- _THE TASK_: For the entries that follow, count the lines containing the string "will" and write only the number.

[Start of Attachment]

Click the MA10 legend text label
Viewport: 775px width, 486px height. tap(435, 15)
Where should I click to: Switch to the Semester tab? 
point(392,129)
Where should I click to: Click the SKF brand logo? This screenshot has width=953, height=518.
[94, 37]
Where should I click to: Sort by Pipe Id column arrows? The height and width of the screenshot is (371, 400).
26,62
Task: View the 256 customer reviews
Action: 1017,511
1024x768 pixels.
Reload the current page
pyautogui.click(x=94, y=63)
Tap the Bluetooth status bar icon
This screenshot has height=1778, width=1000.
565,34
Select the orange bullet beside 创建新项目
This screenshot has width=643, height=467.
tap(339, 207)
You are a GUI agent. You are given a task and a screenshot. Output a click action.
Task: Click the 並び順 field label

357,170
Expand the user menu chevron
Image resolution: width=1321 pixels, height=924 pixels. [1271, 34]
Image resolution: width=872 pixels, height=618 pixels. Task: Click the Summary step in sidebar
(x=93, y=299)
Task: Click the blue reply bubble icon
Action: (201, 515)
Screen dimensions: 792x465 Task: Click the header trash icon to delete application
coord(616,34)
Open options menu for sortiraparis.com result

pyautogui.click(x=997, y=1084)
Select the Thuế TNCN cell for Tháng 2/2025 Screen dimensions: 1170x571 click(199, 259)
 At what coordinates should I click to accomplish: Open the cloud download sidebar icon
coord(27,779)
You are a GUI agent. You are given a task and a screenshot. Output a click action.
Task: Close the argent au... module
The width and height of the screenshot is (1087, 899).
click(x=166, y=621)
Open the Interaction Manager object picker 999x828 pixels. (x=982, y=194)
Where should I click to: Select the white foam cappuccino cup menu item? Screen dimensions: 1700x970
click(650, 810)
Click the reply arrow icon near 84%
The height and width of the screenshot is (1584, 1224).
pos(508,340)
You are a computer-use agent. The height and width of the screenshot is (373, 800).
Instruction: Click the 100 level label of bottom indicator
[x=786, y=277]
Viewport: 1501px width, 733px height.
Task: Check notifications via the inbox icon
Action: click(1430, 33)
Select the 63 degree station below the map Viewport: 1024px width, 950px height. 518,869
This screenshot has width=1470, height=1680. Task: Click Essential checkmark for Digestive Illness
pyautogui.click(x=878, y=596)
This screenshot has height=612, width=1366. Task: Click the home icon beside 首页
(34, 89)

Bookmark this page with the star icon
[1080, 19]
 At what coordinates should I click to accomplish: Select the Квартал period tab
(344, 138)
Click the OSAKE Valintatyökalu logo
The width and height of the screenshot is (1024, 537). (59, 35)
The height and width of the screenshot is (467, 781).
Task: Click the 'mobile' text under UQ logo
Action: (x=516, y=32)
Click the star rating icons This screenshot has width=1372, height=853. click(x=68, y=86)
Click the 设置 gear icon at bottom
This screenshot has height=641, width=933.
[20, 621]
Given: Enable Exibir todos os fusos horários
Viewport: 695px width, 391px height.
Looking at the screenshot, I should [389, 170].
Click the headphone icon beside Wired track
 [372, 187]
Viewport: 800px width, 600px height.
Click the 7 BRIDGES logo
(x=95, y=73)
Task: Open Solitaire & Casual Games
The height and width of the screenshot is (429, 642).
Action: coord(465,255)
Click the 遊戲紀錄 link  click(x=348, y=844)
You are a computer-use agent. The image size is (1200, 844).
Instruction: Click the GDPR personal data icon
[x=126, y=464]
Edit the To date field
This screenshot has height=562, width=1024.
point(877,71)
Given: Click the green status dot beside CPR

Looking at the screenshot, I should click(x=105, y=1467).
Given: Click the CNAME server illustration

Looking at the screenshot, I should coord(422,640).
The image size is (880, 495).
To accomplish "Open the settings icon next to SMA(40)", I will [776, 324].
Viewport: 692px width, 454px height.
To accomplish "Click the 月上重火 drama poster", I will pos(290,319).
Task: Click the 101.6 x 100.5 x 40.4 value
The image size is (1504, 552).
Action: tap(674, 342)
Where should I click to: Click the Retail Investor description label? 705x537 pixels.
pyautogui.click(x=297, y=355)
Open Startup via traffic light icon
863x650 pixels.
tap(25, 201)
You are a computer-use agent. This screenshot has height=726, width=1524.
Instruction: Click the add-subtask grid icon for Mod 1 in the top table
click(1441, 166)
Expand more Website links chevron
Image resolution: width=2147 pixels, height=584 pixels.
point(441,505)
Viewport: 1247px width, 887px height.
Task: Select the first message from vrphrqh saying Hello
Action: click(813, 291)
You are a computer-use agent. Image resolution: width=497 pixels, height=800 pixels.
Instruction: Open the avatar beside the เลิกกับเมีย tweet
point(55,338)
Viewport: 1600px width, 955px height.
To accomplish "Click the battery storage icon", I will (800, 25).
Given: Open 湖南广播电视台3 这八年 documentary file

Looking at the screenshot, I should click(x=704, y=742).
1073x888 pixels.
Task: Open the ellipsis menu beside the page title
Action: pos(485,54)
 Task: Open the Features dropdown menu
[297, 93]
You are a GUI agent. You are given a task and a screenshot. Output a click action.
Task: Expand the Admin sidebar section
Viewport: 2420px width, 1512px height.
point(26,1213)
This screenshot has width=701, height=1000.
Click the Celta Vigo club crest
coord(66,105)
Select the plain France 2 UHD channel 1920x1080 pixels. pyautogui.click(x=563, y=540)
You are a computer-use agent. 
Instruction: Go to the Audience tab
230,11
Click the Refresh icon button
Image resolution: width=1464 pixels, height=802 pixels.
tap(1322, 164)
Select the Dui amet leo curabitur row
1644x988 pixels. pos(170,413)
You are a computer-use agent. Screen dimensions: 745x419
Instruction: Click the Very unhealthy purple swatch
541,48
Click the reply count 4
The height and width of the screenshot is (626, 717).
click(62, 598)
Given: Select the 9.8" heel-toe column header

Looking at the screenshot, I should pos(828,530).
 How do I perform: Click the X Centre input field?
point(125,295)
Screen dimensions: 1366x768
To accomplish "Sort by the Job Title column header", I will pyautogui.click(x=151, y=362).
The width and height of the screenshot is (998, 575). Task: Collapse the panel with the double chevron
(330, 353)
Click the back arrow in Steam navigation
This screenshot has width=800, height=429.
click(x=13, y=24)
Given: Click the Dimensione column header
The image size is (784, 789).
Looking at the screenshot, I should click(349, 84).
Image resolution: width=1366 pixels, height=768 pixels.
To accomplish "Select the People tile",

[End of Attachment]

- _OUTPUT_: 4